Work request
Could you reproduce, word for word, the whole opinion piece below on the SNP's priorities and Scottish education?

Document segment
--------------------

LAST week I wrote about how the council’s complacent SNP leadership is more interested in constitutional grandstanding on Brexit and Catalan independence than focusing on the day job here in Glasgow.

Unfortunately, in this matter they are no different from their Holyrood colleagues who just a few weeks ago opposed a Scottish Conservative motion that would have unequivocally established it to be the priority of the Scottish Government for the education of our children to take precedence over their divisive nationalist agenda.

Just a few days ago, SNP MSP and Cabinet Minister Mike Russell stated that he believed an independence referendum should be held by the end of next year. So let’s be clear, it is the SNP’s position that it is of greater importance to try to rip apart the United Kingdom, in the midst of a health crisis where all four nations of this country should be standing shoulder to shoulder in solidarity, than to focus on restoring our schools so that young people from all corners of society are given the opportunity to succeed in life.

Five years ago Nicola Sturgeon claimed education would be her ‘number one priority’ but over that period she has consistently agitated for a referendum on seceding from the most successful union of nations in history – and now members of her own party are admitting they’d be happy to see 25 years of hardship in an independent Scotland as a price worth paying to further their nationalist fantasy.

While the SNP have been arguing among themselves for almost a decade about what latest currency plan they wish to adopt and then jettison once its economic illiteracy is laid bare, the Scottish Conservatives have been getting on with the work of developing education policy that will equip our kids with the best chance in life.

--------------------

Source material
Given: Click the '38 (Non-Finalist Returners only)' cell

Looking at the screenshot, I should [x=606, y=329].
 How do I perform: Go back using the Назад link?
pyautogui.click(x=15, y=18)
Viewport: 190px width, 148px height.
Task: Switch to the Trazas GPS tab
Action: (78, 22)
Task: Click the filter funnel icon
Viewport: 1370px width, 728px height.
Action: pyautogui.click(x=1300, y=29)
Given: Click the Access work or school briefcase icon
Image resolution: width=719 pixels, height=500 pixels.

--------------------

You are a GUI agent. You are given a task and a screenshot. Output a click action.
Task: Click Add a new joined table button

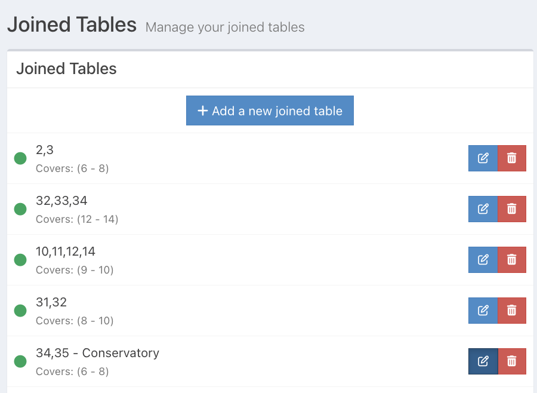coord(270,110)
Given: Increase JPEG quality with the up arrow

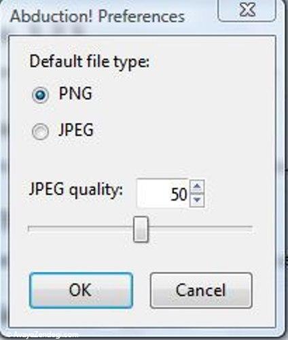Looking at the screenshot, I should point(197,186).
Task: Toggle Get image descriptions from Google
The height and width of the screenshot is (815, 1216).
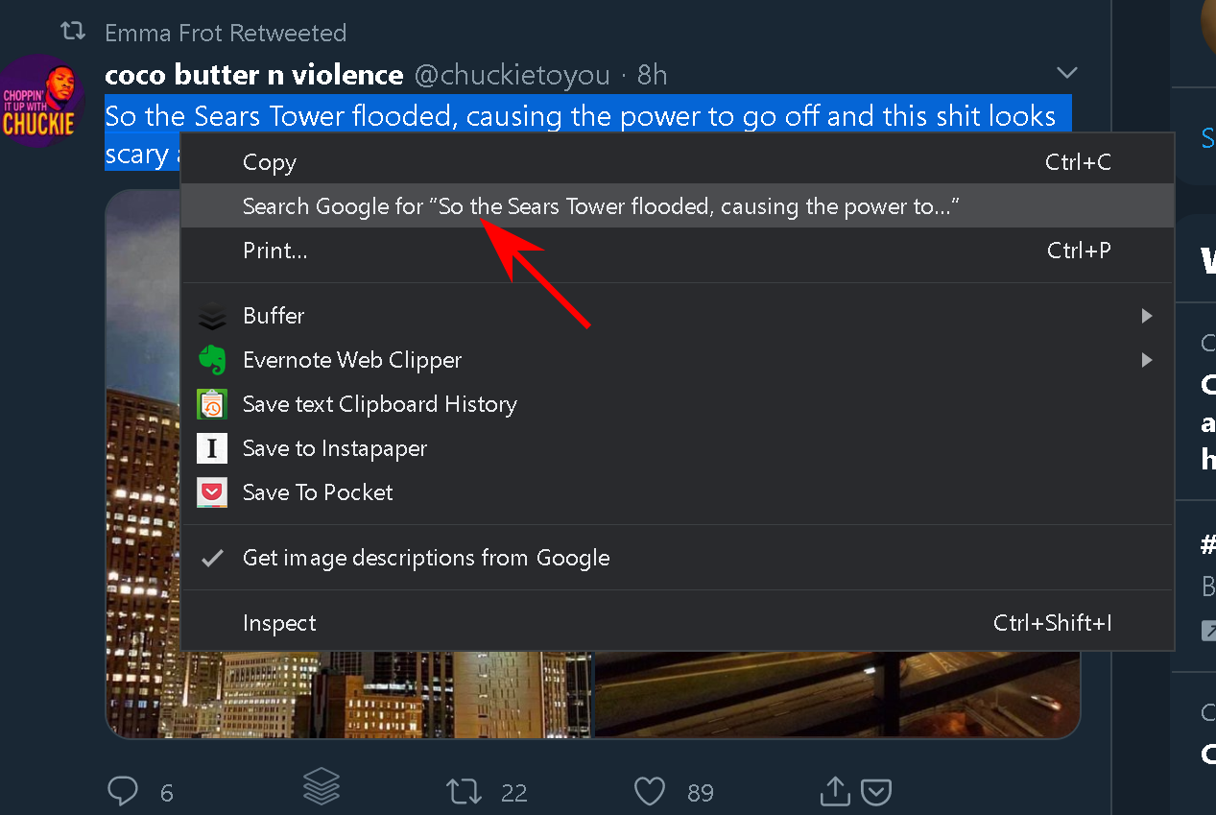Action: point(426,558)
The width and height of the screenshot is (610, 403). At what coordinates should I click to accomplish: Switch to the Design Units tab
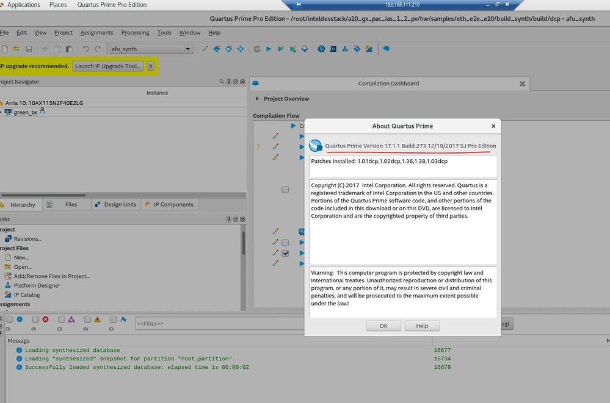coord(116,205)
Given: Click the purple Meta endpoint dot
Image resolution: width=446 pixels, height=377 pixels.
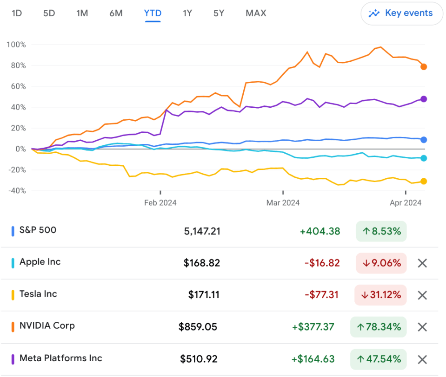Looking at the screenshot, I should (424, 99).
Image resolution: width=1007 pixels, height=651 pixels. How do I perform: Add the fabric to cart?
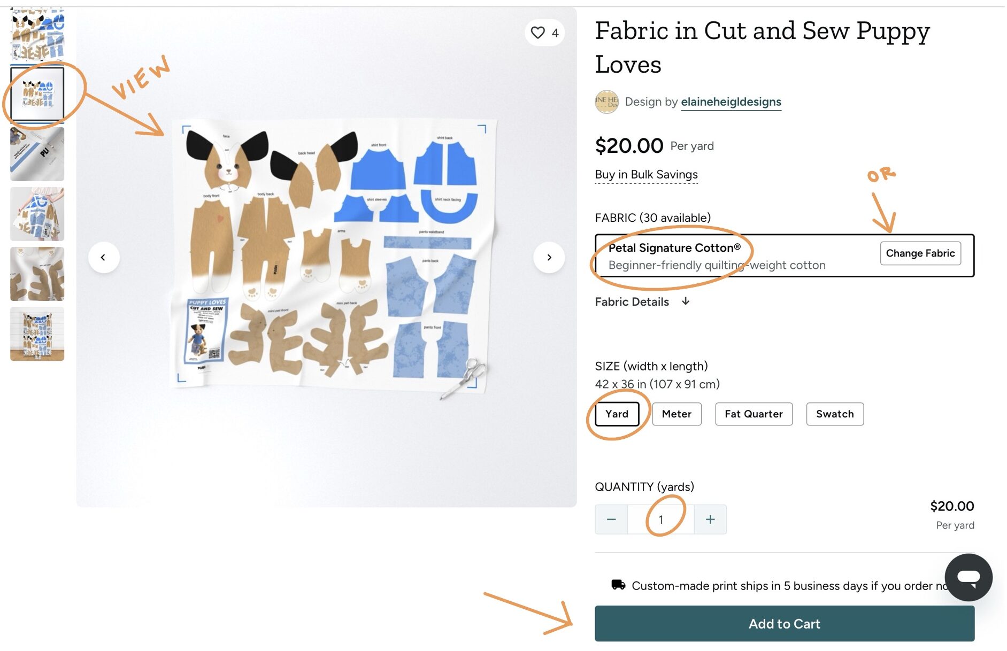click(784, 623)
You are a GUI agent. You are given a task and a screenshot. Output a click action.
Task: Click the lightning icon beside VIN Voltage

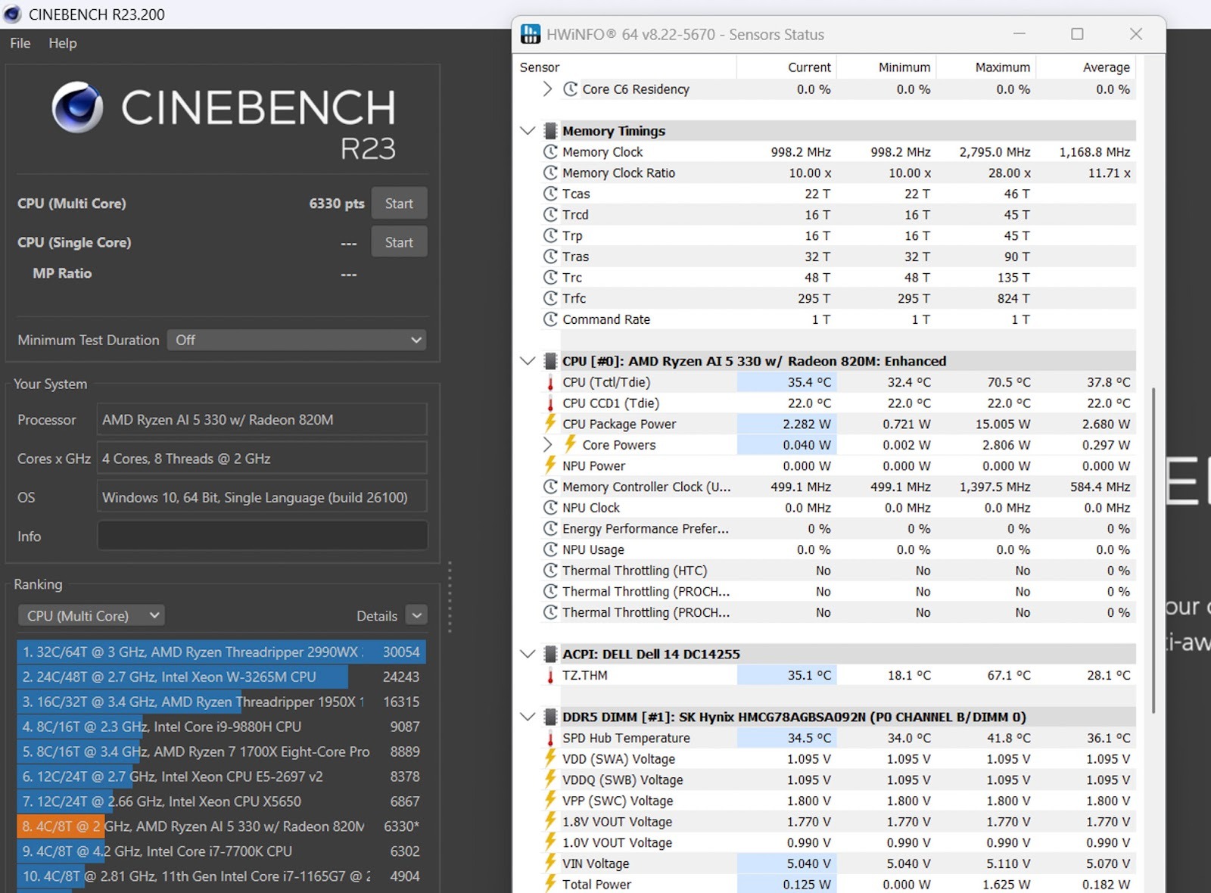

--------------------

Reply to the task
LAST week I wrote about how the council’s complacent SNP leadership is more interested in constitutional grandstanding on Brexit and Catalan independence than focusing on the day job here in Glasgow.

Unfortunately, in this matter they are no different from their Holyrood colleagues who just a few weeks ago opposed a Scottish Conservative motion that would have unequivocally established it to be the priority of the Scottish Government for the education of our children to take precedence over their divisive nationalist agenda.

Just a few days ago, SNP MSP and Cabinet Minister Mike Russell stated that he believed an independence referendum should be held by the end of next year. So let’s be clear, it is the SNP’s position that it is of greater importance to try to rip apart the United Kingdom, in the midst of a health crisis where all four nations of this country should be standing shoulder to shoulder in solidarity, than to focus on restoring our schools so that young people from all corners of society are given the opportunity to succeed in life.

Five years ago Nicola Sturgeon claimed education would be her ‘number one priority’ but over that period she has consistently agitated for a referendum on seceding from the most successful union of nations in history – and now members of her own party are admitting they’d be happy to see 25 years of hardship in an independent Scotland as a price worth paying to further their nationalist fantasy.

While the SNP have been arguing among themselves for almost a decade about what latest currency plan they wish to adopt and then jettison once its economic illiteracy is laid bare, the Scottish Conservatives have been getting on with the work of developing education policy that will equip our kids with the best chance in life.